Joe also has glaucoma, and he is doing everything he can to slow down the progression of his disease, which robs an estimated 4.5 million people around the world of their vision.
He admits he’s afraid, but says, “My way of dealing with fear and with terror is to confront it.” And confront he has, by putting his skills to work creating the documentary film “Going Blind,” which chronicles his own fight to preserve his sight and the lives of six other people coping with low vision or blindness.
The film’s topic is timely and important. According to Lighthouse International, in the United States 1.3 million people are legally blind and another 8.7 million are visually impaired. An estimated 37 million people worldwide have lost their vision.

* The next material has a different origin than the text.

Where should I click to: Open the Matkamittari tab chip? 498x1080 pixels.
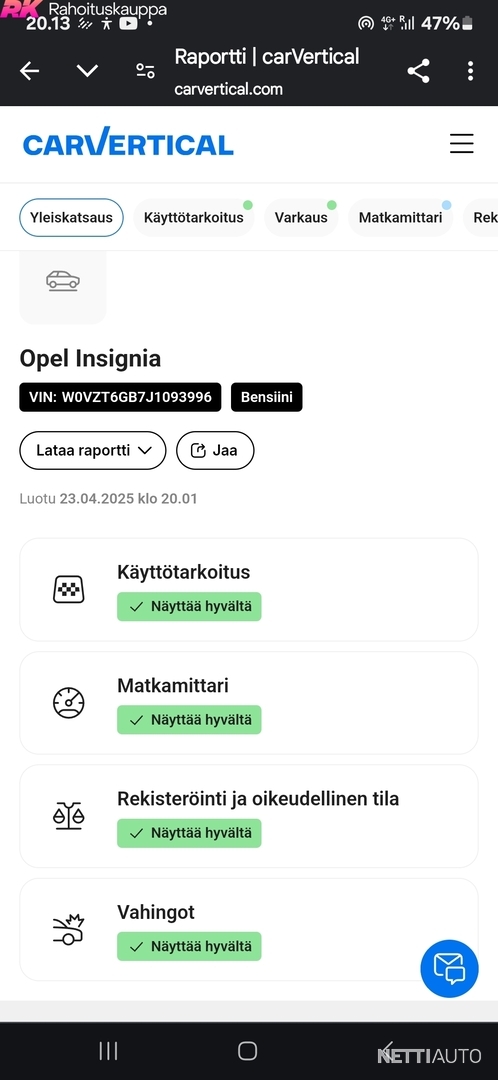point(400,218)
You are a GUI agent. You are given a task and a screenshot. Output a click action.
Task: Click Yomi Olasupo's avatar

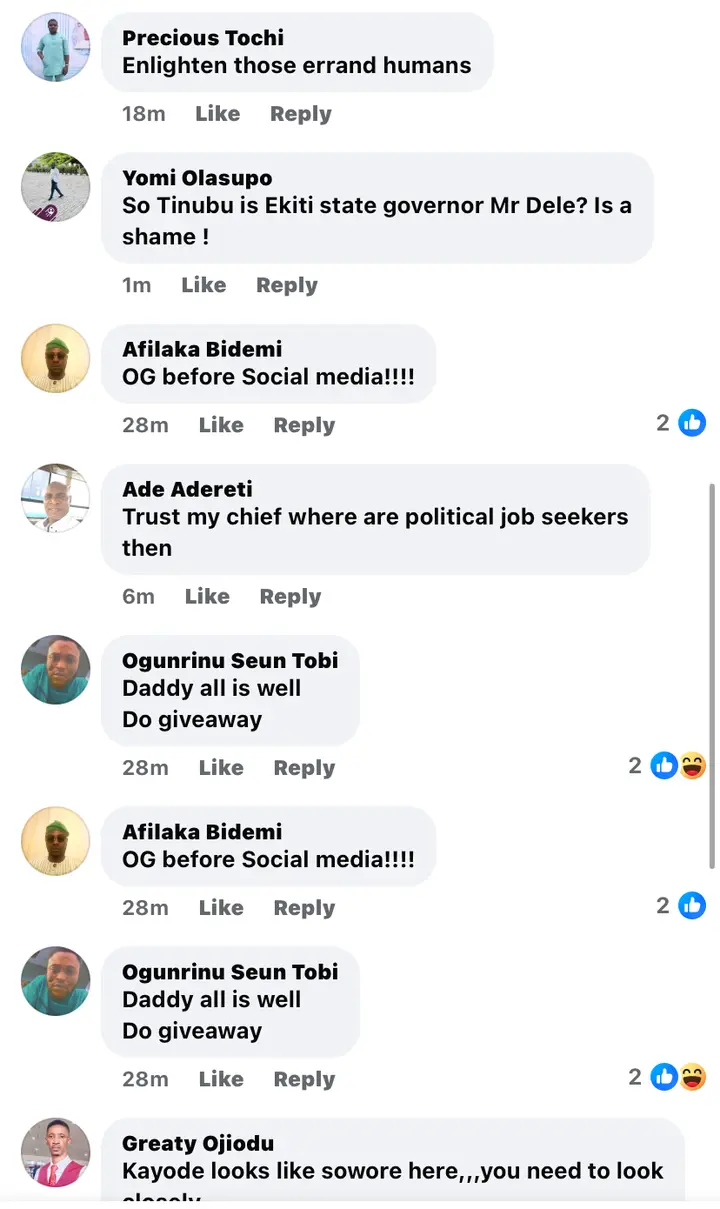click(56, 187)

“Going Blind” interweaves Joe’s own story, as he does what he can to slow down the course of his disease through medication and surgeries, with accounts of six people of very different ages and walks of life coping with profound or total vision loss.
The film profiles Jessica Jones, a young teacher who lost her sight to diabetic retinopathy; Emmet Teran, a pre-teen with low vision from albinism; Ray Kornman, a young man facing complete vision loss from retinitis pigmentosa; Peter D’Elia an architect in his 80s fighting his second battle against macular degeneration; Pat Williams, a legally blind New Yorker struggling to find her place in both the sighted and visually impaired communities, and Steve Baskis, a young Army veteran blinded by a roadside bomb in Iraq.
My company, Acucela, is deeply committed to finding a cure for glaucoma, macular degeneration and other blinding eye diseases. We hope that it won’t be too long before filmmakers like Joe Lovett will be hard-pressed to find people who have lost their sight to these diseases; but, in the meantime, I applaud his efforts to illuminate the world of low vision and blindness and at the same time encourage all of us to take action to preserve, prolong and maximize the precious gift of sight.